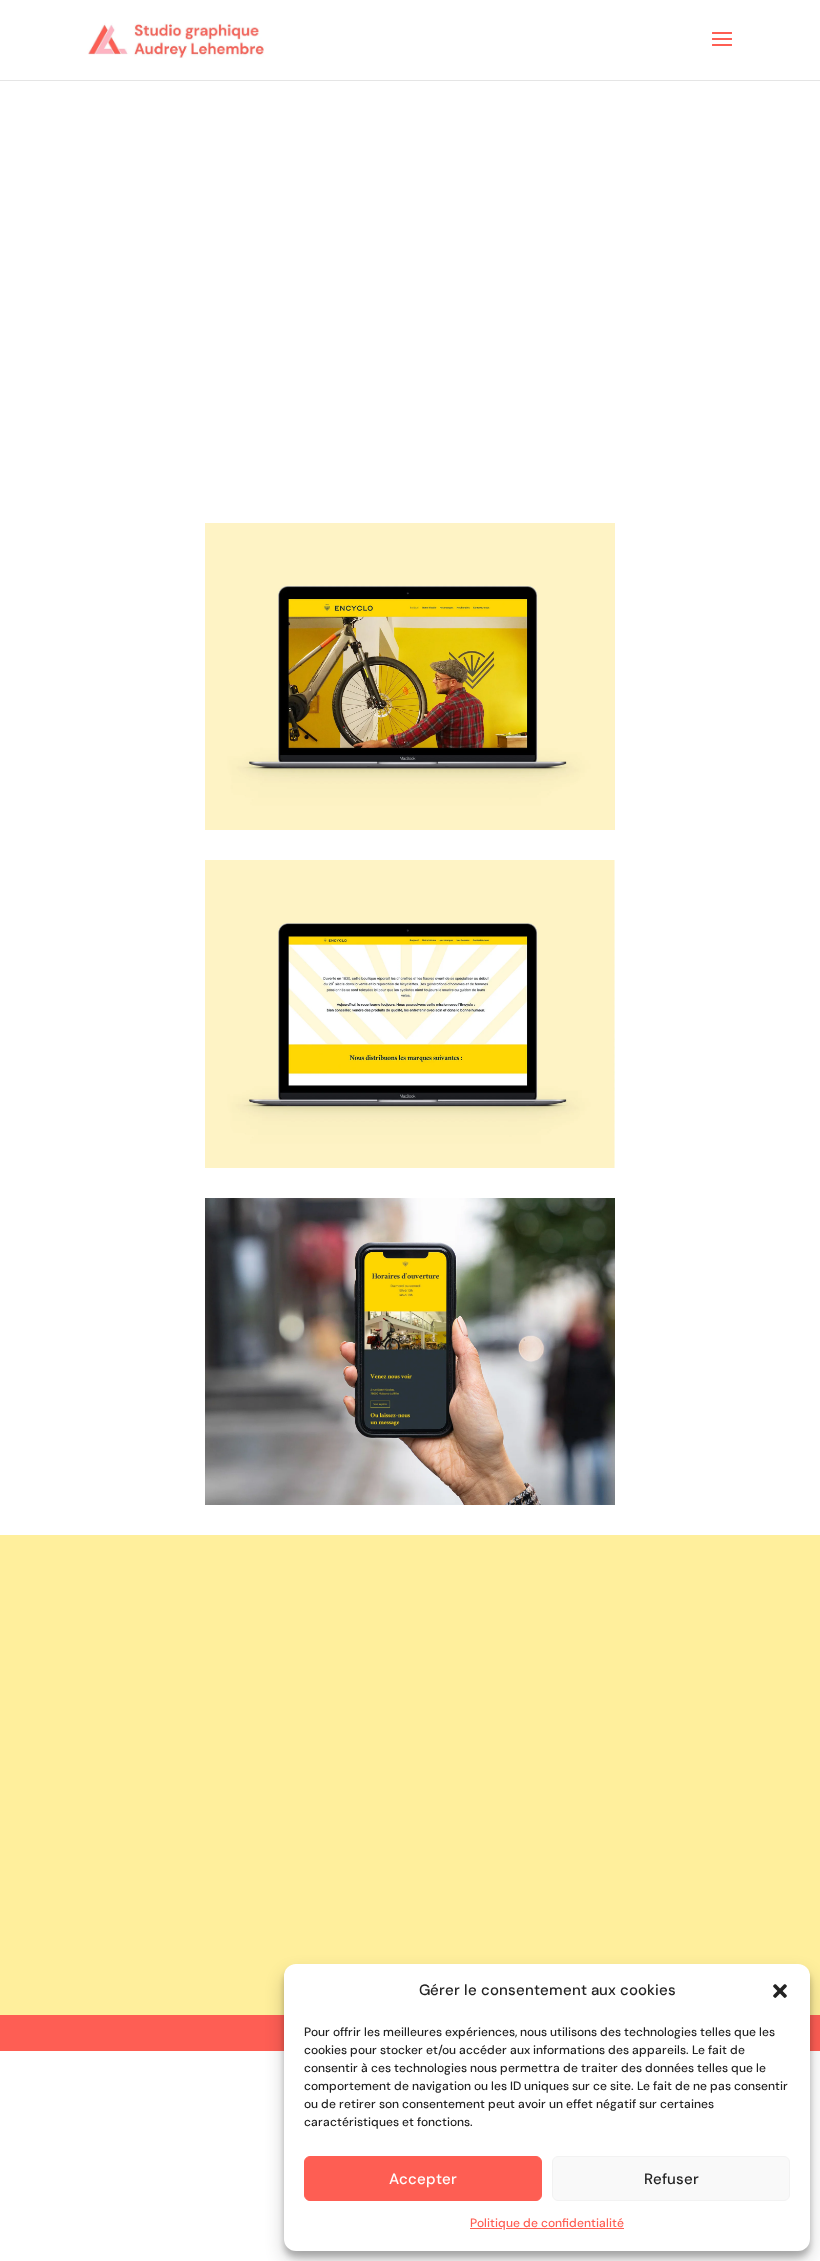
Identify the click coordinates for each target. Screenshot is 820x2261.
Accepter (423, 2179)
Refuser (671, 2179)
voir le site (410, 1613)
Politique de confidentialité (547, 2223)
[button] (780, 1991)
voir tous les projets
------------------------------
## What is expected
Without including a single picture, restate all of the data word for word.

## Task answer
Identify the click coordinates for each target. Screenshot is 820x2261.
Accepter (423, 2179)
Refuser (671, 2179)
voir le site (410, 1613)
Politique de confidentialité (547, 2223)
[button] (780, 1991)
voir tous les projets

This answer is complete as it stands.